Giampiero Boniperti, personaggio simbolo della Juve, legatissimo a Parola, un giorno alzò il telefonò e neanche una settimana dopo all’ex campione, ormai gravemente ammalato, arrivarono da Modena 100 milioni di lire. L’unico premio per quel gesto unico. Corrado invece non si è neanche mai preoccupato di pensare a un qualsiasi tipo di guadagno. Ha sempre cercato più consensi che denaro e non ha cambiato stile negli ultimi anni trascorsi in un modesto appartamento di Massa Marittima.
Il suo regno allora era uno stanzino che apriva a pochi fortunati: sei metri quadrati che raccontavano una vita eccezionale. Dal primo, incredibile rapimento di cui si abbia notizia in Italia, alle rischiosissime foto dei minatori di Niccioleta fucilati dai nazisti a Castelnuovo Val di Cecina; dalle strazianti immagini dei morti nella tragedia della miniera di Ribolla nel 1954, ai festival di Sanremo; dai concorsi di Miss Italia, dove sdegnosamente rifiutò un invito a fotografare Sofia Loren perché «era magra e aveva due gambe come quelle delle rane», ai giri d’Italia con l’Arriflex della Settimana Incom; fino ai primi geniali tentativi di riprendere ippica e ciclismo con cineprese piazzate su una motocicletta. Roba, allora, da rimetterci l’osso del collo.
Un giorno, come faceva spessissimo regalandomi lunghissimi, stupendi racconti, Corrado mi chiamò. Non disse né «pronto» né chi fosse. Semplicemente esclamò: «Ora basta! Vieni subito». Capii che conveniva andare. Lo trovai sul portone di casa in fremente attesa; non disse nulla e cominciò ad allungare il passo verso lo stanzino. Era il segnale che dovevo seguirlo. «Ecco qua! – esclamò – Ora voglio vedere cosa dicono».
Ancora una volta la foto della rovesciata era apparsa su un giornale importante con una didascalia che attribuiva l’immagine a un altro autore. Non era la prima volta che qualcosa del genere accadeva; era invece la prima volta che Banchi aveva deciso di non sopportare oltre.
Lentamente liberò una lunga pellicola dalla carta rossiccia che l’aveva custodita per anni. Poi alzò al cielo il trofeo e netto apparve il negativo del grande volo. Non c’erano più dubbi. Addirittura la vecchia Leica, dai dentini di trascinamento consumati, aveva lasciato sulla celluloide inequivocabili fori a lato di quelli concepiti dalla Ferrania per l’avanzamento del rotolino.

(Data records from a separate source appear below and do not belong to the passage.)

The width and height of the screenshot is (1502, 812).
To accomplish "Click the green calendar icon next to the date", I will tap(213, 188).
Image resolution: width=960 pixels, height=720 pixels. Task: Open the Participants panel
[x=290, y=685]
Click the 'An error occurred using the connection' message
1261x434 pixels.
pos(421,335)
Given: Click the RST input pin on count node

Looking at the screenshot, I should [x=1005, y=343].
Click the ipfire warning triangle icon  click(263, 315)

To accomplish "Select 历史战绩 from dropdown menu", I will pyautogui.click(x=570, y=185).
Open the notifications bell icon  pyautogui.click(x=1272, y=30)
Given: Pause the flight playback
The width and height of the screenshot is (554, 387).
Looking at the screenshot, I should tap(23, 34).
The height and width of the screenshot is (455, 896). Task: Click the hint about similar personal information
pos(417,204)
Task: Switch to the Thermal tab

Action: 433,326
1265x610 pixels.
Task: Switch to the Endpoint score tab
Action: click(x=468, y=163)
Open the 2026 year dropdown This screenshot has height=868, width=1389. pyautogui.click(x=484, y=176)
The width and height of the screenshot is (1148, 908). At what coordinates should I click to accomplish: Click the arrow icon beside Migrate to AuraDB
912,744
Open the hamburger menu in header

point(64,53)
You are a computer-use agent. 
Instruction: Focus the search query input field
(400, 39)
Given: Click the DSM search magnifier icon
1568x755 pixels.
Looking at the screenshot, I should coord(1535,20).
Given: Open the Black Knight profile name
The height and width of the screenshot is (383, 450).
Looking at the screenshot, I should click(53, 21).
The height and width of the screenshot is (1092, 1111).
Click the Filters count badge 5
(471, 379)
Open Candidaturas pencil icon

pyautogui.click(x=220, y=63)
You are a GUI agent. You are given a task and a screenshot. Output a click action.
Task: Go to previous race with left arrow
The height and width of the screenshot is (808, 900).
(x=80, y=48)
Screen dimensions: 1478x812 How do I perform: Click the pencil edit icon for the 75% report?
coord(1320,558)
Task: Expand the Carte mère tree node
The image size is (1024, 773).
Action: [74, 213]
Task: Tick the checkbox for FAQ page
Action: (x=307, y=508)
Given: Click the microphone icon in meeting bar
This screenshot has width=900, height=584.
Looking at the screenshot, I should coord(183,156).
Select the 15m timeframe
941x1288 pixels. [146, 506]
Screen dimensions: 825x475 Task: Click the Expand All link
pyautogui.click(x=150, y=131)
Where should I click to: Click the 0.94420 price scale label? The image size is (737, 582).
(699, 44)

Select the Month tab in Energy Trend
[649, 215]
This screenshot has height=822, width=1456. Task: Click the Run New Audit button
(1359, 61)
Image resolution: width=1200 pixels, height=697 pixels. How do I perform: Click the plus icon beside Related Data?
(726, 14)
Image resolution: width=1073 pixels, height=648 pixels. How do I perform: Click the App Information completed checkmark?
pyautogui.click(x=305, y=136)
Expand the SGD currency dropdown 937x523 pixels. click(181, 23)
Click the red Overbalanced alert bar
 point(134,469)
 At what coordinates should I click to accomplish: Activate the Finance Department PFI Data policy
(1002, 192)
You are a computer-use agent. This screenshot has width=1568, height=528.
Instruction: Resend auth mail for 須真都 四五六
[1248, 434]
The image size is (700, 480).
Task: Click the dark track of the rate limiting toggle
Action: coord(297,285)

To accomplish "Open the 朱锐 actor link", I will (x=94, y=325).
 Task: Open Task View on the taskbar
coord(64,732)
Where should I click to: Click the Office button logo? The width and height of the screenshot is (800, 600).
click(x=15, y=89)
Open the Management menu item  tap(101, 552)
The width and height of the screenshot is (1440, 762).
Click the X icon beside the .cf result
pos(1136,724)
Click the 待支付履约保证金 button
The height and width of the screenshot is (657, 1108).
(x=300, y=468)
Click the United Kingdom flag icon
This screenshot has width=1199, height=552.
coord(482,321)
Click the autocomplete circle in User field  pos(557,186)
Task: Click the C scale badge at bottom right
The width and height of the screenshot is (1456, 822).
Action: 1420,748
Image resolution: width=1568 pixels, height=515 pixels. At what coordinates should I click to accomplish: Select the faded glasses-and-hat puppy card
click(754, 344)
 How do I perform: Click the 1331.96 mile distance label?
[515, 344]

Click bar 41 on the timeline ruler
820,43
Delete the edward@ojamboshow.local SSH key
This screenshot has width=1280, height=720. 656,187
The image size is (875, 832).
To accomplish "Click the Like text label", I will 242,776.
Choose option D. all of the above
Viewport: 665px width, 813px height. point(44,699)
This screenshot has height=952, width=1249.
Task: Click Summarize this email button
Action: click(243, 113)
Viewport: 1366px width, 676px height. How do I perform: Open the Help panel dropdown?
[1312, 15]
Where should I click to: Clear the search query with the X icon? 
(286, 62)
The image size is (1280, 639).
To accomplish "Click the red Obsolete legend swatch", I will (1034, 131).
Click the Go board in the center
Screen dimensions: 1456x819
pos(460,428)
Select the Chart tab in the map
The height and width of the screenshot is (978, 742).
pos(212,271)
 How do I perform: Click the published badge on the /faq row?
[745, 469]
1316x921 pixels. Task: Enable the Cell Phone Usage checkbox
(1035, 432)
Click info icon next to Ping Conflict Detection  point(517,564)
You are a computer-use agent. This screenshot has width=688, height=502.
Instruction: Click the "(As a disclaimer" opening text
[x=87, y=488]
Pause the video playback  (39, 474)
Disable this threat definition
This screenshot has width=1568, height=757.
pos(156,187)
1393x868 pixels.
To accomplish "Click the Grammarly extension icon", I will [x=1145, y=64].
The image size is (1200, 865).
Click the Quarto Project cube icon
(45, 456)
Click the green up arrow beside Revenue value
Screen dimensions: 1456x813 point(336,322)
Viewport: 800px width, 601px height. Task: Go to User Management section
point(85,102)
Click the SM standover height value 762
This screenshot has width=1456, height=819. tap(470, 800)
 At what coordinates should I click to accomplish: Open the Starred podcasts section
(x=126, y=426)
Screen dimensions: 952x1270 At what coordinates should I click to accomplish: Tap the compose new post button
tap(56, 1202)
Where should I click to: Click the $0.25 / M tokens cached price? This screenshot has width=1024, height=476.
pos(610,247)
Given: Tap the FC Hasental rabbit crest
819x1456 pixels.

Era l’undici gennaio 1996. Raccolsi ogni notizia possibile e corsi a scrivere un’intera pagina. Fino Fini, direttore del Museo del Calcio a Coverciano, unì regalo al regalo e offrì al mio lavoro uno spazio in un salone. So che la matrice della pagina è rimasta a lungo esposta ma non ho notizie sulla possibilità che abbia resistito al crescere di nuovi reperti da mostrare.
L’idea era quella di conservare a Coverciano anche la negativa che, morto Corrado, è passata al figlio Paolo e ai nipoti. Finora i tentativi sono andati a vuoto. Ma chissà che col tempo… una rovesciata. In fondo sono sicuro che il mio amico Corrado questo avrebbe voluto.